§ Exercise
Each entry that appears below should be restated word for word.

§ Data excerpts
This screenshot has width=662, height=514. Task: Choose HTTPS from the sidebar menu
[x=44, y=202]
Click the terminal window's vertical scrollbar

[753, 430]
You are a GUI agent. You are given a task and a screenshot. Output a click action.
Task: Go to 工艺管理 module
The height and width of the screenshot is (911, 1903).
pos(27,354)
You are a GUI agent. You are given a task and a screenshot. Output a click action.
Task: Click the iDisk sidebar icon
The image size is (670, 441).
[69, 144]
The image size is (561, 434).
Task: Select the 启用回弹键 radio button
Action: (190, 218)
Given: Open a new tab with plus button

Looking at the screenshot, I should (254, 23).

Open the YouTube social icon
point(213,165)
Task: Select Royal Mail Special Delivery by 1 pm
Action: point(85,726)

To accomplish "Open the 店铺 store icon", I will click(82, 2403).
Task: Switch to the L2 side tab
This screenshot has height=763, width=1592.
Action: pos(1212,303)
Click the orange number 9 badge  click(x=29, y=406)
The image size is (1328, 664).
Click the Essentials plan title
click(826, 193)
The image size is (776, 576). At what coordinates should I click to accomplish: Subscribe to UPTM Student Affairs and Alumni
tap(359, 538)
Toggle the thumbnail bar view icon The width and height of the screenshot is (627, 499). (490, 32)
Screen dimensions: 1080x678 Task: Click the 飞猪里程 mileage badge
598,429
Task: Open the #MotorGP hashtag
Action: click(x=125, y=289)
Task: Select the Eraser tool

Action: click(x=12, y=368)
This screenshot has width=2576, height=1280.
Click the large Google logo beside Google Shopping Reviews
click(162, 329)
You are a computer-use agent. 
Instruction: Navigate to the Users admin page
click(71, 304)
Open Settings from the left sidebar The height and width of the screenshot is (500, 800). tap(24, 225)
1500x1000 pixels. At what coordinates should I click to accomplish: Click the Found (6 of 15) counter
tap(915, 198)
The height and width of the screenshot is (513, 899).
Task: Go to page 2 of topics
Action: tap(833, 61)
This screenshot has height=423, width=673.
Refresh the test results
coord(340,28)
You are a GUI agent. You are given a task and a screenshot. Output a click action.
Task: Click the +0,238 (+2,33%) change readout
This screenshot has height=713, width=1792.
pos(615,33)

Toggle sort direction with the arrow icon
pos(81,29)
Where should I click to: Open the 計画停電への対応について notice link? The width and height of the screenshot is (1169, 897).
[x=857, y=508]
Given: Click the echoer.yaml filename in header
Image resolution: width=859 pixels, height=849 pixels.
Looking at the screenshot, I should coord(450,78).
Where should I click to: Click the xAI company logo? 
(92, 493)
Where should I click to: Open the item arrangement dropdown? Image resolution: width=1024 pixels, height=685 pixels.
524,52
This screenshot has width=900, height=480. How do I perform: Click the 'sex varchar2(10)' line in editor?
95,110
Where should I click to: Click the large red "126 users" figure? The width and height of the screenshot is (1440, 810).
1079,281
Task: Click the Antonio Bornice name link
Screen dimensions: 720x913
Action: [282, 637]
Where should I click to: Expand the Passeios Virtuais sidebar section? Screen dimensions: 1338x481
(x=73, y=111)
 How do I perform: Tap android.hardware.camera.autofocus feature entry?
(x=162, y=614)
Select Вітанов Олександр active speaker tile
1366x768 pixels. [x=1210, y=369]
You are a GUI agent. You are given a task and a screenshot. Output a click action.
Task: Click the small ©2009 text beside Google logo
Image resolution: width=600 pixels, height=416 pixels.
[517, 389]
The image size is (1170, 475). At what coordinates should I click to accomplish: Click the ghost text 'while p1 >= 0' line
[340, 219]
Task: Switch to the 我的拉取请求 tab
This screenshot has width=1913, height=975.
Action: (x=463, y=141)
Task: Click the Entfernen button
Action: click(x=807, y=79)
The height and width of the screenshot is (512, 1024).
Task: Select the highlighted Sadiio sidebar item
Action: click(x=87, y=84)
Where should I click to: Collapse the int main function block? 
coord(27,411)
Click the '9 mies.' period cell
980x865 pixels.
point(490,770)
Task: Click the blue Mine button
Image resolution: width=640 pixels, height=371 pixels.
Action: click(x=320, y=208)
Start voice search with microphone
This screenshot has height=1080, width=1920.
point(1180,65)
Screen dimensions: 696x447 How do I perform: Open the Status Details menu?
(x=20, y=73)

§ Written answer
This screenshot has width=662, height=514. Task: Choose HTTPS from the sidebar menu
[x=44, y=202]
Click the terminal window's vertical scrollbar

[753, 430]
You are a GUI agent. You are given a task and a screenshot. Output a click action.
Task: Go to 工艺管理 module
The height and width of the screenshot is (911, 1903).
pos(27,354)
You are a GUI agent. You are given a task and a screenshot. Output a click action.
Task: Click the iDisk sidebar icon
The image size is (670, 441).
[69, 144]
The image size is (561, 434).
Task: Select the 启用回弹键 radio button
Action: (190, 218)
Given: Open a new tab with plus button

Looking at the screenshot, I should (254, 23).

Open the YouTube social icon
point(213,165)
Task: Select Royal Mail Special Delivery by 1 pm
Action: point(85,726)

To accomplish "Open the 店铺 store icon", I will click(82, 2403).
Task: Switch to the L2 side tab
This screenshot has height=763, width=1592.
Action: pos(1212,303)
Click the orange number 9 badge  click(x=29, y=406)
The image size is (1328, 664).
Click the Essentials plan title
click(826, 193)
The image size is (776, 576). At what coordinates should I click to accomplish: Subscribe to UPTM Student Affairs and Alumni
tap(359, 538)
Toggle the thumbnail bar view icon The width and height of the screenshot is (627, 499). (490, 32)
Screen dimensions: 1080x678 Task: Click the 飞猪里程 mileage badge
598,429
Task: Open the #MotorGP hashtag
Action: click(x=125, y=289)
Task: Select the Eraser tool

Action: click(x=12, y=368)
This screenshot has width=2576, height=1280.
Click the large Google logo beside Google Shopping Reviews
click(162, 329)
You are a computer-use agent. 
Instruction: Navigate to the Users admin page
click(71, 304)
Open Settings from the left sidebar The height and width of the screenshot is (500, 800). tap(24, 225)
1500x1000 pixels. At what coordinates should I click to accomplish: Click the Found (6 of 15) counter
tap(915, 198)
The height and width of the screenshot is (513, 899).
Task: Go to page 2 of topics
Action: tap(833, 61)
This screenshot has height=423, width=673.
Refresh the test results
coord(340,28)
You are a GUI agent. You are given a task and a screenshot. Output a click action.
Task: Click the +0,238 (+2,33%) change readout
This screenshot has height=713, width=1792.
pos(615,33)

Toggle sort direction with the arrow icon
pos(81,29)
Where should I click to: Open the 計画停電への対応について notice link? The width and height of the screenshot is (1169, 897).
[x=857, y=508]
Given: Click the echoer.yaml filename in header
Image resolution: width=859 pixels, height=849 pixels.
Looking at the screenshot, I should coord(450,78).
Where should I click to: Click the xAI company logo? 
(92, 493)
Where should I click to: Open the item arrangement dropdown? Image resolution: width=1024 pixels, height=685 pixels.
524,52
This screenshot has width=900, height=480. How do I perform: Click the 'sex varchar2(10)' line in editor?
95,110
Where should I click to: Click the large red "126 users" figure? The width and height of the screenshot is (1440, 810).
1079,281
Task: Click the Antonio Bornice name link
Screen dimensions: 720x913
Action: [282, 637]
Where should I click to: Expand the Passeios Virtuais sidebar section? Screen dimensions: 1338x481
(x=73, y=111)
 How do I perform: Tap android.hardware.camera.autofocus feature entry?
(x=162, y=614)
Select Вітанов Олександр active speaker tile
1366x768 pixels. [x=1210, y=369]
You are a GUI agent. You are given a task and a screenshot. Output a click action.
Task: Click the small ©2009 text beside Google logo
Image resolution: width=600 pixels, height=416 pixels.
[517, 389]
The image size is (1170, 475). At what coordinates should I click to accomplish: Click the ghost text 'while p1 >= 0' line
[340, 219]
Task: Switch to the 我的拉取请求 tab
This screenshot has width=1913, height=975.
Action: (x=463, y=141)
Task: Click the Entfernen button
Action: click(x=807, y=79)
The height and width of the screenshot is (512, 1024).
Task: Select the highlighted Sadiio sidebar item
Action: click(x=87, y=84)
Where should I click to: Collapse the int main function block? 
coord(27,411)
Click the '9 mies.' period cell
980x865 pixels.
point(490,770)
Task: Click the blue Mine button
Image resolution: width=640 pixels, height=371 pixels.
Action: click(x=320, y=208)
Start voice search with microphone
This screenshot has height=1080, width=1920.
point(1180,65)
Screen dimensions: 696x447 How do I perform: Open the Status Details menu?
(x=20, y=73)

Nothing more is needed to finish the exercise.